Expression signature of human endogenous retroviruses in chronic lymphocytic leukemia

Abstract

Chronic lymphocytic leukemia (CLL) is one of the most diagnosed forms of leukemia worldwide and it is usually classified into two forms: indolent and aggressive. These two forms are characterized by distinct molecular features that drive different responses to treatment and clinical outcomes. In this context, a better understanding of the molecular landscape of the CLL forms may potentially lead to the development of new drugs or the identification of novel biomarkers. Human endogenous retroviruses (HERVs) are a class of transposable elements that have been associated with the development of different human cancers, including different forms of leukemias. However, no studies about HERVs in CLL have ever been reported so far. Here, we present the first locus-specific profiling of HERV expression in both the aggressive and indolent forms of CLL. Our analyses revealed several dysregulations in HERV expression occurring in CLL and some of them were specific for either the aggressive or indolent form of CLL. Such results were also validated by analyzing an external cohort of CLL patients and by RT-qPCR. Moreover, in silico analyses have shown relevant signaling pathways associated with them suggesting a potential involvement of the dysregulated HERVs in these pathways and consequently in CLL development.

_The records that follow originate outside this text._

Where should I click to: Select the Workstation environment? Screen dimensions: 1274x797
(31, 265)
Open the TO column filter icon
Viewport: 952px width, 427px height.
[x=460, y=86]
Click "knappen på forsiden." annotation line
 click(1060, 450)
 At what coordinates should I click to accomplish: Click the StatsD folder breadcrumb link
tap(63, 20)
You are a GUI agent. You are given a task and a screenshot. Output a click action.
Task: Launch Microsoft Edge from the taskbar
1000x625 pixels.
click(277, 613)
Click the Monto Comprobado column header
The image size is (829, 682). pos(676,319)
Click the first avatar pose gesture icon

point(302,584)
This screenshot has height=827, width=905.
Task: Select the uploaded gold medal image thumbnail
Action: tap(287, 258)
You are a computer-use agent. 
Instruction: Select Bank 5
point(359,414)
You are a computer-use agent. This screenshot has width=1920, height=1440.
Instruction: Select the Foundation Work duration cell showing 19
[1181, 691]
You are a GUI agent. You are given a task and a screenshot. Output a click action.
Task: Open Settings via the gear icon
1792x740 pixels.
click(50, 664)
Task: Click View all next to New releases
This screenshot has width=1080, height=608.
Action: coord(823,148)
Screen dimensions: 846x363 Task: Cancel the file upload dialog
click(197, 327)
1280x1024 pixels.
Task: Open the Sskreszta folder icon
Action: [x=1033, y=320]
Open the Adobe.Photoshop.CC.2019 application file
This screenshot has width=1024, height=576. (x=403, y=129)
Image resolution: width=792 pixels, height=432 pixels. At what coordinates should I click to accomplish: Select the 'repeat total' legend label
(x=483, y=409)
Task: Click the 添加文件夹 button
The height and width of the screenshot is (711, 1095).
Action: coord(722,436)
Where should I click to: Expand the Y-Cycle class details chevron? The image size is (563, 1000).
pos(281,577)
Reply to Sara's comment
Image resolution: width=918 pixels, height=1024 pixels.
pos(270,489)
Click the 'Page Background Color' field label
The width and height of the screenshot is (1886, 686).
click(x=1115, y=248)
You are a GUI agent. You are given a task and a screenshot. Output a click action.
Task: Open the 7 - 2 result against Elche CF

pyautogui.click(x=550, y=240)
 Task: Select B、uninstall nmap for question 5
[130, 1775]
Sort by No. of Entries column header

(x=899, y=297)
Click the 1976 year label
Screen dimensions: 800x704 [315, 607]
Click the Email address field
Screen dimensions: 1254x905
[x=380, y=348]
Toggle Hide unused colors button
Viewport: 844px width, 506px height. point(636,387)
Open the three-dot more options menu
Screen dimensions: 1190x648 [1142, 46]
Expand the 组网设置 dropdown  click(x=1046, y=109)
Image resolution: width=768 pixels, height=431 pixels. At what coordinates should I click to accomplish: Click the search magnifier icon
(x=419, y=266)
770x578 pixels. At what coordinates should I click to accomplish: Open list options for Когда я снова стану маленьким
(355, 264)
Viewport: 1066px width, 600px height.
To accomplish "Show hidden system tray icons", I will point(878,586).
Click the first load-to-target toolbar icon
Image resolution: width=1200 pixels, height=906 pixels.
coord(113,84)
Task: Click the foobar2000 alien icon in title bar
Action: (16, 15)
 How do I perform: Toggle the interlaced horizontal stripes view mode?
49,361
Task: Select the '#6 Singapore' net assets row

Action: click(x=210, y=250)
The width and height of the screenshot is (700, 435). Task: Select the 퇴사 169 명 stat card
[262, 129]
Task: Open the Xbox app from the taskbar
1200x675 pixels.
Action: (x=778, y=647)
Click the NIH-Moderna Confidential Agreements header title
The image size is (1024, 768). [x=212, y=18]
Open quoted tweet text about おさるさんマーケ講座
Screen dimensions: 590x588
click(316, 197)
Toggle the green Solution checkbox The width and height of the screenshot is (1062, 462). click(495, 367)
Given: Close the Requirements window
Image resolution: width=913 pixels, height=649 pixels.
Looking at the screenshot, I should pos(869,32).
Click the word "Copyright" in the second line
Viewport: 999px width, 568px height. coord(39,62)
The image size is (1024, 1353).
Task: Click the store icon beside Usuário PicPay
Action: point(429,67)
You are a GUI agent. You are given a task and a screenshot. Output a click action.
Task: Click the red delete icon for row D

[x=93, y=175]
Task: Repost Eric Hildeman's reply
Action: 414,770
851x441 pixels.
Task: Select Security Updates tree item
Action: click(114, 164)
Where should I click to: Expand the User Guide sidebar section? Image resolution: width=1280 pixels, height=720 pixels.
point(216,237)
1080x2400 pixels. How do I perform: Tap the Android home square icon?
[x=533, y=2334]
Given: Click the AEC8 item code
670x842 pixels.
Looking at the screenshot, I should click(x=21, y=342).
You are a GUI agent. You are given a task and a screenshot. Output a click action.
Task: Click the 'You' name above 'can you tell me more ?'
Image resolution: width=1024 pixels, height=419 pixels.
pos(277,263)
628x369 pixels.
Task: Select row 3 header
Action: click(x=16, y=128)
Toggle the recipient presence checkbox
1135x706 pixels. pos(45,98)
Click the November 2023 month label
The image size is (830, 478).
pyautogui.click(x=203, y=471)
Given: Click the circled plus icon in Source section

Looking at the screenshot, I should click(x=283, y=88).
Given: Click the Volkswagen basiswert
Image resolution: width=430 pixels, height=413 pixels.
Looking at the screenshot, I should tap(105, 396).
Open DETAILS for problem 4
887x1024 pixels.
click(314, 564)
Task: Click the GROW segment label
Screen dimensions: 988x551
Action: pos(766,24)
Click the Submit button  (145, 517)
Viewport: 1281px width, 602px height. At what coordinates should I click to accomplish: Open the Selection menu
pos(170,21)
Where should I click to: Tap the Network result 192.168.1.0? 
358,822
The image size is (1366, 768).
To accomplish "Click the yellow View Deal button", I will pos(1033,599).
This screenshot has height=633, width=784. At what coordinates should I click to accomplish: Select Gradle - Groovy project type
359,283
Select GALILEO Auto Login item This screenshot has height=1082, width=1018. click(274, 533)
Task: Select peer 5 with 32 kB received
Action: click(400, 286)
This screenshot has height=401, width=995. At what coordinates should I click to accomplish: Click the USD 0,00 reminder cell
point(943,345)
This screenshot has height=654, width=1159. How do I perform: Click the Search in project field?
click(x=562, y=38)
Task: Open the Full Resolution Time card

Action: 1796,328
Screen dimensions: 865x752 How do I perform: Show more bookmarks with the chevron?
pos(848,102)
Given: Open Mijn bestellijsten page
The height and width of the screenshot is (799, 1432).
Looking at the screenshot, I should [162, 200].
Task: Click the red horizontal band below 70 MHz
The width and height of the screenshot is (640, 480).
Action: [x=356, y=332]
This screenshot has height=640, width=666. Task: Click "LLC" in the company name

Keywords: CLL; HERVs; RNA-Seq.

Fig. 1.

Expressed HERVs in CLL. (A) Bar plot showing the most expressed HERV groups identified in CD5+ B cells taken from CLL patients; (B) PCA plot showing the distribution of CLL aggressive, CLL indolent, and normal B cell samples in a two-dimensional space using the expression of the top 200 most variable HERVs based on their MAD values.

Fig. 2.

Differentially expressed HERVs in CLL. (A) Volcano plots showing the differentially expressed HERVs found in either the aggressive or indolent form of CLL compared to normal B cells; (B) Venn diagrams showing the down-regulated and up-regulated HERVs found in common between the aggressive and indolent forms of CLL; (C) Bipartite graphs reporting the log2FC values of the differentially expressed HERVs found in common in the aggressive and indolent forms of CLL. P-values were calculated by applying one-tailed Wilcoxon signed rank test.

Fig. 3.

Distribution of differentially expressed HERVs in CLL. (A) Heatmaps with sample clustering of the differentially expressed HERVs identified in either the aggressive or indolent forms of CLL compared to normal B cells; (B) Circos plots showing the genomic distribution of the HERV loci found up (red dots) or down-regulated (blue dots) in the aggressive and indolent forms of CLL; (C) Bar plot showing the percentage of differentially expressed HERVs across the human chromosomes normalized by the number of HERV loci in the corresponding chromosome; (D) Bar plot reporting the top 10 most dysregulated HERV groups (% of dysregulated HERVs per group) identified in the aggressive (dark gray bars) and indolent (light gray bars) forms of CLL.

Fig. 4.

Validated differentially expressed HERVs in CLL. (A) Venn diagram reporting the number of HERVs identified as differentially expressed in the aggressive and indolent forms of CLL, in common between the two cohorts (internal and external); (B) Box plots showing the 2^−ΔCt values of HERVL_17p11.2b and HUERSP3_11p15.1 in our internal cohort of CLL samples across the three conditions (CLL aggressive, CLL indolent, and CTRL). P-values were calculated by applying a one-tailed Wilcoxon rank sum test.

Fig. 5.

HERV-specific pathway analysis. Heatmaps that show the results of the HERV-specific pathway analysis for the aggressive (A) and indolent (B) forms of CLL. In detail, the columns are the enriched pathways while the rows are the differentially expressed HERVs. The values plotted in the heatmap are the “corrected accumulators” generated by MITHrIL as an indicator of the magnitude of pathway dysregulation. Corrected accumulator values with an associated not statistically significant P-value have been assigned the value 0 and plotted with the color white in the heatmaps.

Fig. 6.

Correlation networks between deregulated HERVs and hallmarks genes in CLL. Correlation networks for the aggressive (A) and indolent (B) forms of CLL where the blue nodes are the differentially expressed HERVs, the red nodes are the hallmark genes for CLL and the edge are either the positive (red) or negative (blue) correlation between them. Red and blue arrows by the HERV nodes indicate the up- or downregulation of the HERV, respectively, compared with normal B cell samples. HERVs with the highlighted borders are dysregulated in both CLL forms. Correlations between the differentially expressed HERVs and the hallmark genes that were not statistically significant were not plotted in the correlation networks.

Fig. 7.

Real-Time RT-PCR results in CLL samples treated with ibrutinib. Bar plot that shows the expression of HERVL_17p11.2b as 2^−ΔCt in three CLL samples untreated or treated with 10 μm of ibrutinib at either 24 or 48 h (two biological replicates per condition).